Kainga Seeds of Civilization recensione

Ma mettendo da parte questi, figli della natura ancora non perfettamente rifinita del gioco, Kainga offre due biomi esplorabili al momento della stesura di questa recensione e dobbiamo ammetter che l’intero ecosistema ludico sembra ancora un po’ spoglio.

Detto questo il Kainga è stato creato interamente da un unico sviluppatore Erik Rempen, il quale sembra intenzionato a dare alla sua creazione tutto il supporto necessario, come testimonia la ricchissima roadmap sui contenuti in arrivo. Il gioco in sé è ricco di potenziale e crescendo potrebbe diventare uno di quei prodotti in grado davvero di brillare di luce propria.

Tra costruttori e domatori

La meccanica in cui Kainga si distingue dai suoi concorrenti risiede nell’idea di rendere il mondo di gioco abitato da gigantesche creature, che è possibile domare per sfruttarne le caratteristiche nella nostra nascente civiltà.

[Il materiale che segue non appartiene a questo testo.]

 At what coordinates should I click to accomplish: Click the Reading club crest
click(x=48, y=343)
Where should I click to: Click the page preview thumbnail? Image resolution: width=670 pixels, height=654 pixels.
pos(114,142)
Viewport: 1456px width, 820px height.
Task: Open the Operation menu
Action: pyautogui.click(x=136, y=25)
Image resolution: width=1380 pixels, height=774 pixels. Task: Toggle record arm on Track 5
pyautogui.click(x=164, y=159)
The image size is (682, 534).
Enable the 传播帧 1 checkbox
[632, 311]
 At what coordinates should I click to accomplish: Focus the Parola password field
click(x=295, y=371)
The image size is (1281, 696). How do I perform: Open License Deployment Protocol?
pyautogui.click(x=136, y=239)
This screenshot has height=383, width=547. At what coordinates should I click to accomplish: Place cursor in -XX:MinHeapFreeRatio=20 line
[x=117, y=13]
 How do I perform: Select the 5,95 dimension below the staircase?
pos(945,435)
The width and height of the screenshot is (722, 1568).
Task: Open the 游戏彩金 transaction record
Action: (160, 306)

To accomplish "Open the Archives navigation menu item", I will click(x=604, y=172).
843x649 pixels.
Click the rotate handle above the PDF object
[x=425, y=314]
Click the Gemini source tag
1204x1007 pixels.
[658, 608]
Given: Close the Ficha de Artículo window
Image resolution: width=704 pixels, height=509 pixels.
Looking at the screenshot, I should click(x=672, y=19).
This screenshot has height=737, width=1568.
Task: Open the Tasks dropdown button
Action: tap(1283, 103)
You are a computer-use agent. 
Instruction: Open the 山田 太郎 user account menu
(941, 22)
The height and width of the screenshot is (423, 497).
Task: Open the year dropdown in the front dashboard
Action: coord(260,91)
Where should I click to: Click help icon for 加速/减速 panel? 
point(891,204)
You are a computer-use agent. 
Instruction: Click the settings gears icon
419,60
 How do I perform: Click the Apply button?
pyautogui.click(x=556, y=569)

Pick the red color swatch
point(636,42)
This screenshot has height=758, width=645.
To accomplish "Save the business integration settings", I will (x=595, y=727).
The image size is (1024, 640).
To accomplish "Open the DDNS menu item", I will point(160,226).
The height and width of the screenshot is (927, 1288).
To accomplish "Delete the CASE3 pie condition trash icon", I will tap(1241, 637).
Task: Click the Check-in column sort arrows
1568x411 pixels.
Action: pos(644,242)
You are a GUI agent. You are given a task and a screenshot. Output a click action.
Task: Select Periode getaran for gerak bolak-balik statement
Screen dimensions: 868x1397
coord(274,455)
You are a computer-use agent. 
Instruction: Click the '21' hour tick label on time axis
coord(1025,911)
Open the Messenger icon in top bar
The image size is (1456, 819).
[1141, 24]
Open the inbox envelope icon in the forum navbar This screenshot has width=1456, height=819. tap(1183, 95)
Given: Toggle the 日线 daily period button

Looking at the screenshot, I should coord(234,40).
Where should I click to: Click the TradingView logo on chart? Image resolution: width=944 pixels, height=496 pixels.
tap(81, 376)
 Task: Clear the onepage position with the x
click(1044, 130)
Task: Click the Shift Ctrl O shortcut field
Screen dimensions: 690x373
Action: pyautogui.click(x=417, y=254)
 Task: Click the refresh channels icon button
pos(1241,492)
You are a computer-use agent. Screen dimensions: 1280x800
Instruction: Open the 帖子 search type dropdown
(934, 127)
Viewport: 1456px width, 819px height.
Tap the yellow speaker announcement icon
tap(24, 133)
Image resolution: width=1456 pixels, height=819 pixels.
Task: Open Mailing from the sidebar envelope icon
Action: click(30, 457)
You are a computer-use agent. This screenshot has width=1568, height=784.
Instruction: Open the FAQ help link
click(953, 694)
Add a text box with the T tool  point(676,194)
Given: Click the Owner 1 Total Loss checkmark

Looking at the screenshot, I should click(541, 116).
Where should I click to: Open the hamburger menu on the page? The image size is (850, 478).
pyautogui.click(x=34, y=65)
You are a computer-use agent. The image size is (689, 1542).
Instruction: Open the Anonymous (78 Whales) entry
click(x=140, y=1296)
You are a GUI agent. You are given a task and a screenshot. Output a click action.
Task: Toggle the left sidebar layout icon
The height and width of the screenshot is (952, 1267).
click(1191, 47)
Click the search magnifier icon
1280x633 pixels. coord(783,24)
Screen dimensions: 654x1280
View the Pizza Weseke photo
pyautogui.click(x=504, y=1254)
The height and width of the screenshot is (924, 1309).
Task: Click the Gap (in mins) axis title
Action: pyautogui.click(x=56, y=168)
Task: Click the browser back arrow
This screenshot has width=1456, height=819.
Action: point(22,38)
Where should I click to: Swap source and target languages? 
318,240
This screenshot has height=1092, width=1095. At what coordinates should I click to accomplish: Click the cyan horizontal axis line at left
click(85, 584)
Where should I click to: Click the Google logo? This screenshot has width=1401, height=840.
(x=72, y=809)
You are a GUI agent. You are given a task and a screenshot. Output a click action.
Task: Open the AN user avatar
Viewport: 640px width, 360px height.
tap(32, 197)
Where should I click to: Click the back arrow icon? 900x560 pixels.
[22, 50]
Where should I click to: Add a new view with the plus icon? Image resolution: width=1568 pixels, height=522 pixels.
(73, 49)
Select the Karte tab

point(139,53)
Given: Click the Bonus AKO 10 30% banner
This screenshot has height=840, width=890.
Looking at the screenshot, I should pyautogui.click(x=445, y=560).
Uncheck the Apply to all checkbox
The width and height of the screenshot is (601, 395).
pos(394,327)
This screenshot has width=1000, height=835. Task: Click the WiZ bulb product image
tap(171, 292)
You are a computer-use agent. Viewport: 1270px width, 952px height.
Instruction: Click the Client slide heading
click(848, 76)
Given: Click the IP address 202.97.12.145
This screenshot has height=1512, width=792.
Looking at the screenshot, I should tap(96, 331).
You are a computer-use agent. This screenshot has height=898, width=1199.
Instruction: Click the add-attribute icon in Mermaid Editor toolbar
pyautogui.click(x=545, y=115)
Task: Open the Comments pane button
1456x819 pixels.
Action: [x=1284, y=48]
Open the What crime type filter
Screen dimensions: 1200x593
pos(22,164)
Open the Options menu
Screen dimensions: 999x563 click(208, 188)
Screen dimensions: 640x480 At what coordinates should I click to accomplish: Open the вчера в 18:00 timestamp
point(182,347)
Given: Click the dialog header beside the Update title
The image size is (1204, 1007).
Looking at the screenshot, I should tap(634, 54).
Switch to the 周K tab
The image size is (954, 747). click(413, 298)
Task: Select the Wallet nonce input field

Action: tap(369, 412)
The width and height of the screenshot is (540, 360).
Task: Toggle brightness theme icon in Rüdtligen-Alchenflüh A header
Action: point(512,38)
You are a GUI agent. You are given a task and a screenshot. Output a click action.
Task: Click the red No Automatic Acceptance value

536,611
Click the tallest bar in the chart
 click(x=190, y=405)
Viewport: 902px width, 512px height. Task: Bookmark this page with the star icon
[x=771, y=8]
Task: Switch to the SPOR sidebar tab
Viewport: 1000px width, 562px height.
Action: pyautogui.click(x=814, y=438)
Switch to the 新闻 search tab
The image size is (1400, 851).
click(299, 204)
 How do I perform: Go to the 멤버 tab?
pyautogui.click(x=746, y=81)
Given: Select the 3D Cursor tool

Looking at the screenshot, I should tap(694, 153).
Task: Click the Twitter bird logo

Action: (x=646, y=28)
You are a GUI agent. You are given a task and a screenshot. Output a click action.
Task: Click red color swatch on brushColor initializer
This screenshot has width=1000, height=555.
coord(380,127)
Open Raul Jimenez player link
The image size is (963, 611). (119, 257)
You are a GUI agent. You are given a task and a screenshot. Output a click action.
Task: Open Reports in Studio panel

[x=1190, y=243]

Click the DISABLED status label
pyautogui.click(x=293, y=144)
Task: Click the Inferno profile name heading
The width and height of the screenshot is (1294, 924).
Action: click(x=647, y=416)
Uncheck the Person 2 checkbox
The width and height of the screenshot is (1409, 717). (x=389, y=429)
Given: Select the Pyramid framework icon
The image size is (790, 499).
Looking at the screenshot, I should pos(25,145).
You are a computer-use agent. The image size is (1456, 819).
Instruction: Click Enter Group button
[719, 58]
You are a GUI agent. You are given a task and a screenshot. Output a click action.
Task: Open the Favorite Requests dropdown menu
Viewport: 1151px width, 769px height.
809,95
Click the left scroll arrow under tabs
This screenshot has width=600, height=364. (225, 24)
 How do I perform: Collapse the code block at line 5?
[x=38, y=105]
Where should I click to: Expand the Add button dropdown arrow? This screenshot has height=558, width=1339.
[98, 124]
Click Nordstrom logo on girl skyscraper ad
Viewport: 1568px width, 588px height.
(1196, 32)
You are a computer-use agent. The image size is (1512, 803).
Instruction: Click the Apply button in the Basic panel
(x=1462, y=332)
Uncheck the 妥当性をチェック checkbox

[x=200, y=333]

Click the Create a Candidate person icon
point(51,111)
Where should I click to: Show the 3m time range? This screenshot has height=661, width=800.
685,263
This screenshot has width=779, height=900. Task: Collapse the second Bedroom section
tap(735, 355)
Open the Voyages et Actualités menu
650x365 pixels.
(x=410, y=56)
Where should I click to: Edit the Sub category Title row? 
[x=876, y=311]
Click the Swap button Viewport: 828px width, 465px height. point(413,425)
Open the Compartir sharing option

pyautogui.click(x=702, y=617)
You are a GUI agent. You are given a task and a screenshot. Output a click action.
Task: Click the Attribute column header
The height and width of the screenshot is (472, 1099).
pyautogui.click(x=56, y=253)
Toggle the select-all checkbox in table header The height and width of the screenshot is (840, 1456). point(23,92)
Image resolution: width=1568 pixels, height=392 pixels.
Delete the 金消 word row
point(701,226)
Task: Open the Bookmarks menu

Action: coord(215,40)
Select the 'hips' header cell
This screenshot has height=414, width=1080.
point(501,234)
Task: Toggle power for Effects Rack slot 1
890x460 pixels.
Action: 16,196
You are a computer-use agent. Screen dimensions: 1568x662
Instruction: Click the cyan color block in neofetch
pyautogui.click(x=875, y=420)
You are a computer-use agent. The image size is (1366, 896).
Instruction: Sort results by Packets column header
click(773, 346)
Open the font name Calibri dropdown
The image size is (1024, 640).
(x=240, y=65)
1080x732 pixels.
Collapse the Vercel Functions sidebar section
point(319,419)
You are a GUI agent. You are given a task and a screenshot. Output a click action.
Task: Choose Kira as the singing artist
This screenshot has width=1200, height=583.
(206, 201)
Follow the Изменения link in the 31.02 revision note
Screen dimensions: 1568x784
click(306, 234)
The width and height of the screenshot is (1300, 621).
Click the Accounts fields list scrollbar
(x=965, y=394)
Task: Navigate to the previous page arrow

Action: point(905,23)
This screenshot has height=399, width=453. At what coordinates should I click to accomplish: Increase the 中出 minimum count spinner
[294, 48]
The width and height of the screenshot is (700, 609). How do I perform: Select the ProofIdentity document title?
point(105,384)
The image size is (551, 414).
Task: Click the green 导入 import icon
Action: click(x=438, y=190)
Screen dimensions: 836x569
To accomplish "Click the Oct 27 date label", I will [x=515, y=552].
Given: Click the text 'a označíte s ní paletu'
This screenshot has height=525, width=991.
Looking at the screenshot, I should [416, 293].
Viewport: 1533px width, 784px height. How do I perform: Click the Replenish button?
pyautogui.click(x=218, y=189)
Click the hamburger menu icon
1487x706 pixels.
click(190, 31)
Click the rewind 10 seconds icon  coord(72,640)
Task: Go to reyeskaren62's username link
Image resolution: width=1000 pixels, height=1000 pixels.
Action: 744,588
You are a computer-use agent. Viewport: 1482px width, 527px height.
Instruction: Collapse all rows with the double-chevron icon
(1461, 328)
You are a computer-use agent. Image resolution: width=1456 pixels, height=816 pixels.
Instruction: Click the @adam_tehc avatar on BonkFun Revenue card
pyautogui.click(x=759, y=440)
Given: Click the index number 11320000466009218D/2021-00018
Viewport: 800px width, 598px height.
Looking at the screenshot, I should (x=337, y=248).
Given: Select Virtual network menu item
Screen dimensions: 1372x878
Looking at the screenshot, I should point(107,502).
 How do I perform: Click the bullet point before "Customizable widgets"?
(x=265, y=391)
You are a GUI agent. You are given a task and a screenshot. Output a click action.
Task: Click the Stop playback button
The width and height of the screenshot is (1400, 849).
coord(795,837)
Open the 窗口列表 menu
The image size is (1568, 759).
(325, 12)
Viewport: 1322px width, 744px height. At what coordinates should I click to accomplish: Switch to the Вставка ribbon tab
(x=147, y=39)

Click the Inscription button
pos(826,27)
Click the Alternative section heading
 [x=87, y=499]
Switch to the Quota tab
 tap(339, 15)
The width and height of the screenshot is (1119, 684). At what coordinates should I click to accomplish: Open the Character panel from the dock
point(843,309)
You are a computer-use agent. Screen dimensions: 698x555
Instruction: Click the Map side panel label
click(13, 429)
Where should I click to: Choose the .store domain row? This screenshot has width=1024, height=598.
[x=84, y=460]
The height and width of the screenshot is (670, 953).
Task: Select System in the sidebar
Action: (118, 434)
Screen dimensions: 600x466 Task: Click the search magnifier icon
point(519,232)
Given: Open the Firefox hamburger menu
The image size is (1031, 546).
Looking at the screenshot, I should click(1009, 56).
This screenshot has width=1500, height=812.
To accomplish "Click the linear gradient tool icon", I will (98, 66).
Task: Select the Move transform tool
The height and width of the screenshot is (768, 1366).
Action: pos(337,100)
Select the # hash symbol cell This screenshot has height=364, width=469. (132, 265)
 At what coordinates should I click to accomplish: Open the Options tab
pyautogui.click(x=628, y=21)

Non solo: è persino costruire parte delle nostre città sul dorso delle creature, cosa molto utile per garantire la giusta protezione al nostro popolo.

Sotto questo profilo il gioco prende parzialmente in prestito la formula già vista in Ark e sarà necessario trovare il modo giusto per ammansire questi mostri prima di poter costruire delle selle adatte a cavalcarli.

Kainga Seeds of Civilization recensione

Nelle nostre esplorazioni ci siamo imbattuti già una serie piuttosto nutrita di questi titani, ma Rempen sembra intenzionato ad aggiungerne altre tramite update, cosa che darà ancora più respiro alle nostre opzioni di difesa e attacco.

Trovare i colossi montabili, domarli e capire il modo migliori per sfruttarli è senza dubbio una delle parti meglio riuscite dell’offerta ludica di Kainga, che dà un tono unico all’opera e che fa venire voglia di esplorare per accaparrarsi ogni singola creatura.

Il gameplay

Sebbene in gioco sia presente un tutorial, questo si configura come una veloce infarinatura delle meccaniche di gioco, e non lo abbiamo trovato particolarmente utile nel comprendere a tutto tondo come effettivamente far funzionare ed evolvere la nostra civiltà. In ogni modo, una volta completata questa sezione introduttiva abbiamo potuto scegliere l’ecosistema da cui iniziare.

Lo sviluppo della nostra civiltà ruoterà quindi intorno ai cosiddetti pensatori, dei ricercatori a tutti gli effetti che potranno sviluppare le nuove tecnologie necessarie allo sviluppo della città. Questi sono i membri più importanti della scala gerarchica e la loro eventuale morte equivale ad un game over senza se e senza ma.

Kainga Seeds of Civilization recensione

Naturalmente l’ambiente circostante costituirà una costante minaccia, dalle creature che abbiamo menzionato nello scorso paragrafo, fino ad arrivare alle tribù rivali, passando persino dal meteo che può distruggere il vostro operato nell’arco di una notte con una tempesta particolarmente forte, qualora non prendiate contromisure adeguate.

Concludiamo la recensione di Kainga: Seeds of Civilization specificando che si tratta di un videogioco con un grande potenziale, ma che in questo momento specifico si trova in uno stato ancora troppo embrionale per dare una valutazione concreta sulla bontà della produzione. Sicuramente abbiamo delle trovate di gameplay molto efficaci, contornate però da una struttura grezza e poco accessibile.

E’ molto probabile che nei prossimi mesi l’economia di gioco di Kainga migliorerà sensibilmente.